The currency of currency
I was reading last week's Sunday NY Times and read two articles that related to my school work.
I really liked that because so often I feel like I'm spending my time on a lot of scholarly "exercises," so it's somewhat validating to see those same issues in my favorite newspaper.
The articles were both in the Week in Review section. One talked about "The Gamer as Artiste" and it dicussed many of the same game issues that we dealt in class.
The second was about Wikipedia, which I really enjoy using, though I know it shouldn't be a primary source.
While I'm not going to go into the details of the articles, I do want to comment on the prevailing theme in almost everything I read these days regarding how we define cultural mainstays like artist, writer, novel, game. None of these have a solid definition anymore. The ideological space that each of them takes up continual expands and overlaps with other definitions.

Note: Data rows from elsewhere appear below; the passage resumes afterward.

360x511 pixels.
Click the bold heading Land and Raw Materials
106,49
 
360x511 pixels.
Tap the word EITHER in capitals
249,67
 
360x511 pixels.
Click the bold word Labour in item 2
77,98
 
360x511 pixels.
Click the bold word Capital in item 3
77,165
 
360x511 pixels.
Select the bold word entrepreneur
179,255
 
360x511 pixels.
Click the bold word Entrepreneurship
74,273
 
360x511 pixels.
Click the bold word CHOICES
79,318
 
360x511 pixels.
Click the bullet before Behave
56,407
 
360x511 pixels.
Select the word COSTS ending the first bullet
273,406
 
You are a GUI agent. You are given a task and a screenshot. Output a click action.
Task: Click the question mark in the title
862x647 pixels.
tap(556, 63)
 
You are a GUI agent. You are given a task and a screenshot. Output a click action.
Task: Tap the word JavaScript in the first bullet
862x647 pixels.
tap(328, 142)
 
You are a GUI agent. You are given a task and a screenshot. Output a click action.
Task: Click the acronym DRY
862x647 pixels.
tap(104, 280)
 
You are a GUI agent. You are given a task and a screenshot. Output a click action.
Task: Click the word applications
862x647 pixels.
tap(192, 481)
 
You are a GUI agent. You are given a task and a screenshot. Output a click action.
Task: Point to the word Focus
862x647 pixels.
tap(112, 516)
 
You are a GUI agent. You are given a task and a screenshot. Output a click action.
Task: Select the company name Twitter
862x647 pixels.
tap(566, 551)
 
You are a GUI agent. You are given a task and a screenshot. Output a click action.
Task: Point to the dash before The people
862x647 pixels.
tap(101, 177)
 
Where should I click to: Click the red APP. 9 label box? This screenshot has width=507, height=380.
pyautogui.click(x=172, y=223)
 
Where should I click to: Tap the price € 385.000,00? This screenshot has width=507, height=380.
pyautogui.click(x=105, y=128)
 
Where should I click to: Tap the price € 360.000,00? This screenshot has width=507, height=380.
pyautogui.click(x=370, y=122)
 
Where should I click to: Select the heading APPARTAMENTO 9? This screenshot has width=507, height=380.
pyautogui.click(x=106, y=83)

The knowableness of individual aspects of life is becoming vague. Each cultural entity is spilling over into the next. We can't tell you exactly or succinctly what a game or a narrative is anymore, or a writer, or novel. I think that it frustrates the more orderly of minds, especially in academia.
This situation feels inevitable. and the same loss of conciseness is evident in people as well. You can see it a lot on the Web. I am this, and this, and that, oh and this too, but only sometimes, but I can also do this, but only if I have that, and occasionally I can do this but only if I know that these will be here, and when those are gone, then I can move like these, see? That is me.